Saturday, December 17, 2005

Yeti 3

About time. The third issue of Yeti is out and it is excellent.

Thursday, December 15, 2005

I bring good news



Otherwise Known as Rambini the Great wrote this column
in The Stranger in April in which he posed this sad question:
What happens when you're presented with cold, hard evidence that the comedy you grew up loving simply isn't funny?

I've yet to share his exact experience but recall all too well my letdown the last time I watched M*A*S*H. Ouch. Maybe if they could edit out that lafftrack.

But, as the title of this post alerted you, I bear good news! The Far Side is funny! I'd say "funny again" but unlike the shows Sean bemoans, The Far Side was always funny. It's just that there
was way too much exposure. I believe that's referred to as "overexposure." In my college dorm it was common to come across a room door covered entirely in Far Side clippings. Man, was that a treat! You got to kill five minutes chuckling! The problem was that the kids would never rotate the selection and, thirty on this door, forty on that door...soon you'd read the same one fifty times. Add to that all the tee-shirts and birthday cards and, before long, I wouldn't have stepped over a Tri Delt to look at another recontextualized viking. Not that The Far Side went away. In fact my bored feelings towards it had a few years to get lukewarmer, thanks to the Page a Day calendar Dup's parents gave him year after unbeliveble year. The defintion of desperation at the Dump? Dying for a Dilbert calendar.

With Gary Larson retired the Far Side was pretty much gone from my life.
But then--you can see this coming--a few weeks ago at work one of those cheapo perfect-for-stockings-sized colletions everyone got for Christmas back in the '80's showed up at work, just one more in a series of random volumes that appear when you got a lot of mentally ill people who aren't shy about digging where I wouldn't think to dig (This week also turned up Allan Stein by Matthew Stadler and Don't Pee on My Leg and Tell Me it's Raining by Judge Judy).
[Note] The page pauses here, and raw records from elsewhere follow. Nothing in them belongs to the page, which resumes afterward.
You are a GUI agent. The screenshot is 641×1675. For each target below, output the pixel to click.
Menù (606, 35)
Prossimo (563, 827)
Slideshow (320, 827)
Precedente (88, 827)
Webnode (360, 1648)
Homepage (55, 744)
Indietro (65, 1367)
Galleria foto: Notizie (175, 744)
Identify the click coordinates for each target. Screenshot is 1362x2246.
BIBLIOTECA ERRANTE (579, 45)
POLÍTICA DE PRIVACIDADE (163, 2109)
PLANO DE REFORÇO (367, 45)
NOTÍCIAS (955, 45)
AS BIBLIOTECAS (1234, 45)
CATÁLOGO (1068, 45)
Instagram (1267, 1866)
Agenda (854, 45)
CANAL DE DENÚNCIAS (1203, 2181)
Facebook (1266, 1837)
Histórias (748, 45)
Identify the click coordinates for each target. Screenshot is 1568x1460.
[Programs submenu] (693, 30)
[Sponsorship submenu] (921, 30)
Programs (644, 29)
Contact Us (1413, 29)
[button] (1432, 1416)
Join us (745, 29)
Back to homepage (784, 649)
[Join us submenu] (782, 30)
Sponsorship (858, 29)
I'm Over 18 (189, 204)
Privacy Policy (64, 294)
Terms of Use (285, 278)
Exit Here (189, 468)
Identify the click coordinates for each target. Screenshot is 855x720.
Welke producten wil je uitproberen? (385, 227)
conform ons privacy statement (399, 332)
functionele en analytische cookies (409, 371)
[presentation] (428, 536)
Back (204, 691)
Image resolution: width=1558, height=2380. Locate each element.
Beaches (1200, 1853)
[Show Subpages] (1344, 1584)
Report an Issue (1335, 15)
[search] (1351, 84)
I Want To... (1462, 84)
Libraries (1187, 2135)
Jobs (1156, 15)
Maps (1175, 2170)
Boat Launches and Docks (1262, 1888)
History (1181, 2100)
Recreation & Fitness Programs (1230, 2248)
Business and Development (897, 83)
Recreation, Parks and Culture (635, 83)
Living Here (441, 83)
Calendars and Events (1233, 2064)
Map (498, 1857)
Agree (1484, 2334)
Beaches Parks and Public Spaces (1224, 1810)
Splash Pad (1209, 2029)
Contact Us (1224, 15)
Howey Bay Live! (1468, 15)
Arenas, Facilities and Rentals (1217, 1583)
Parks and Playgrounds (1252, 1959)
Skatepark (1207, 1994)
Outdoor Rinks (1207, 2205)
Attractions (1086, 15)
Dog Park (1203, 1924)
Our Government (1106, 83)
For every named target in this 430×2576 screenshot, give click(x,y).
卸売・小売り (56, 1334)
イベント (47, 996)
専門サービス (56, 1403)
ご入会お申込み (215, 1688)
Bored and wary, I flipped through it. And it was funny! The Far Side is funny! Again! I laughed at every cartoon, and laughed even harder with the joy of having my long lost friend back. I'd read them all before, of course, but enough time had passed that they seemed fresh as ever. This stuff is classic, timeless. What a weird, happy feeling. Maybe this means after a decade or two I'll be able to return to The Simpsons. One can only hope.

Tuesday, December 06, 2005

Poem Eight


After some delay
Here's poem eight
Let me know what you think.
Thanks.

MADURAI

Through grit
of blurred absolutes,

through moonlit soot settled
on certain Western eyes,
barnacled in stucco deities,

the temple-complex towers at Madurai become
Mars’ Notre Dame shaken upside-down and dipped
in impossible paints,

a thousand of the most forgotten, flat Earth
dropped-off Catholic saints, heads
sucked through their own stigmata, emerging

movie monster-hued in gargoyle asanas.
A scimitar for each new arm,
their eyes cross in that trembling, petrified

gratitude usually reserved for
just-seduced fourteen year old boys,
or resurrected lard rolling in mud.

Tonight their tongues blister asterisks, throb
insomnia, still blue
wary of the food, and wary

of the moonlight’s intentions
for the Golden Lotus Tank
where actual gods

once tossed to judge
by a simple floating test the poems
of the Tamil Sangam.

And where the sunken,
failed verses still disintegrate rejection
molecular, eternal.

Lotus-shaped on the map, this town
attaches smoke roots to the sagging sky’s
bottom swirl

of bats, the saints’
newly Hindu ears hearing even
sonar as mantra.

The bats’ low swooping taunts a patchy mutt
into an ever-constricting-circles
limping of her own hunger

that eventually twinges
dark-distressed ripples
every angle and alley of Madurai.

No dropped chapatti, not one thrown chapatti, no handful of rice.

By morning the town’s invisible
white jeweled heart
will have diffused in a murky sputter’s mud-shot mist,

a new obscurity
slurring up the intersections
in charred hair tangles.

Even the traffic wardens
softened and torn, black
straw, food for bulls.

Thursday, December 01, 2005

Right on, Rigo!

Lorcaloca just posted some great news...Rigoberto Gonzalez's second
poetry book, Other Fugitives and Other Strangers, has just been
accepted by Tupelo Press.

And, the dude just got awarded a National Endowment for the Arts fellowship in non-fiction. Go, go, Rigo!